Carroll Times Herald
- Type: Twice-weekly newspaper
- Owner: Iowa Information Media Group
- Founder: Orlando H. Manning
- Founded: 1868
- Headquarters: 508 N. Court St. Carroll, IA 51401
- Circulation: 2,790
- Website: carrollspaper.com

= Carroll Times Herald =

Twice-weekly newspaper in Carroll, Iowa, US

The Carroll Times Herald is a twice-weekly newspaper in Carroll, Iowa.

== History ==
The Western Herald was first published on September 8, 1868. It was founded by Orlando H. Manning. The paper's name was changed to the Carroll Herald in March 1871. James Rhodes purchased the paper on May 1, 1929, and the paper transitioned to a daily a few months later. In 1936, the paper purchased the weekly Carroll Times and merged it with the Carroll Herald to form the Carroll Times Herald.

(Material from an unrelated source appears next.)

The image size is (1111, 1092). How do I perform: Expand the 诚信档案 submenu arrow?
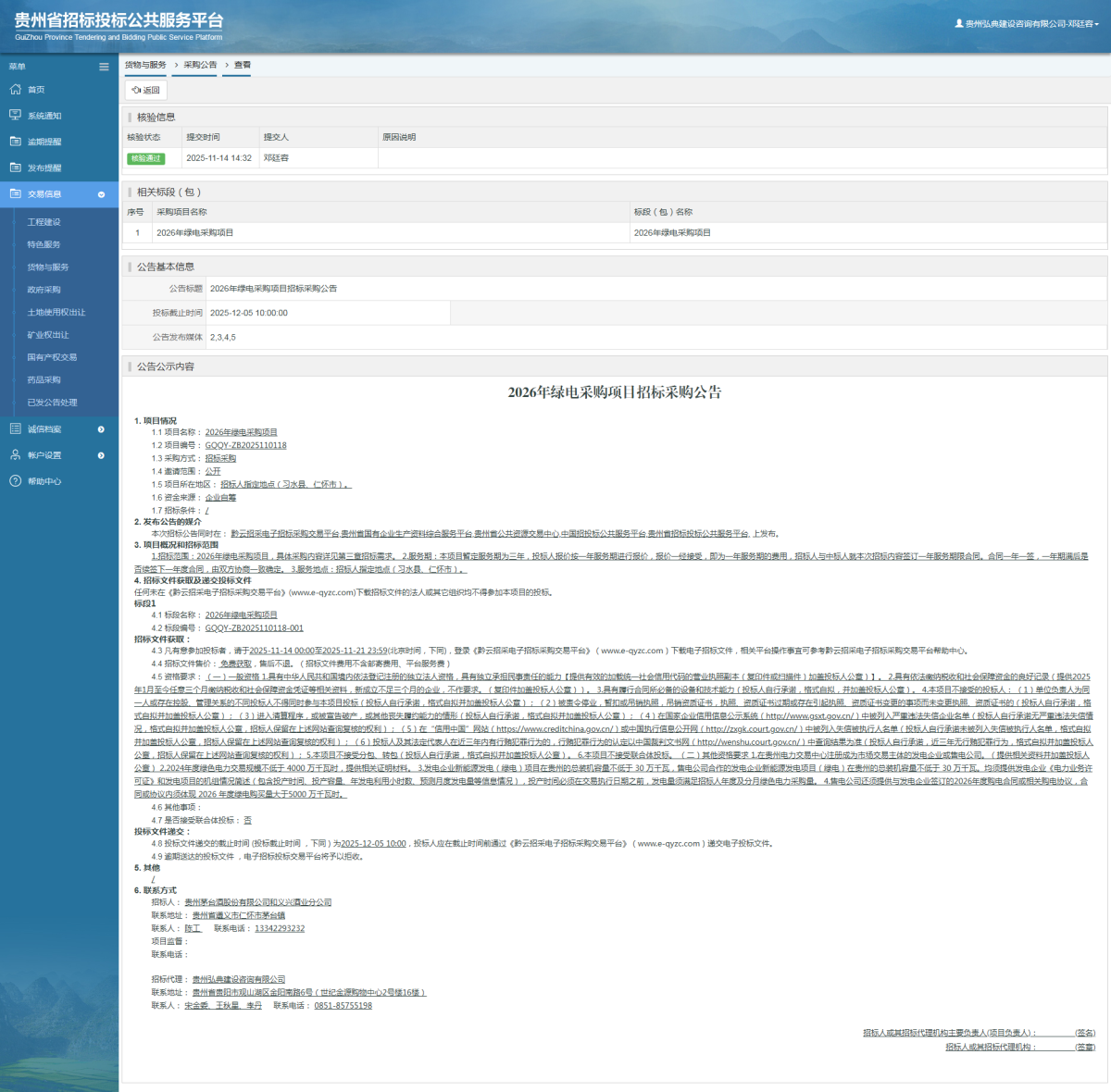coord(101,429)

Rhodes died in January 1944. The Herald was purchased from his estate a year later by James W. Wilson. Before that he was coal miner turned journalist who was hired as the paper's business manager in 1929. He died in 1977 and the paper was inherited by his son James B. Wilson. His son and Douglas W. Burns were the paper's co-owner and vice president of news as of 2019.

Starting in 2017, the Herald began a series of stories about Carroll police officer Jacob Smith and his sexual relationships with teenagers. Smith resigned and sued the newspaper for libel. The lawsuit was dismissed on the basis of the truth of the allegations in the news stories, but legal expenses have forced the newspaper to move to a twice-weekly schedule.

In 2022, the Wilson and Burns families sold the Carroll Times Herald and the Jefferson Herald to the Wagner family.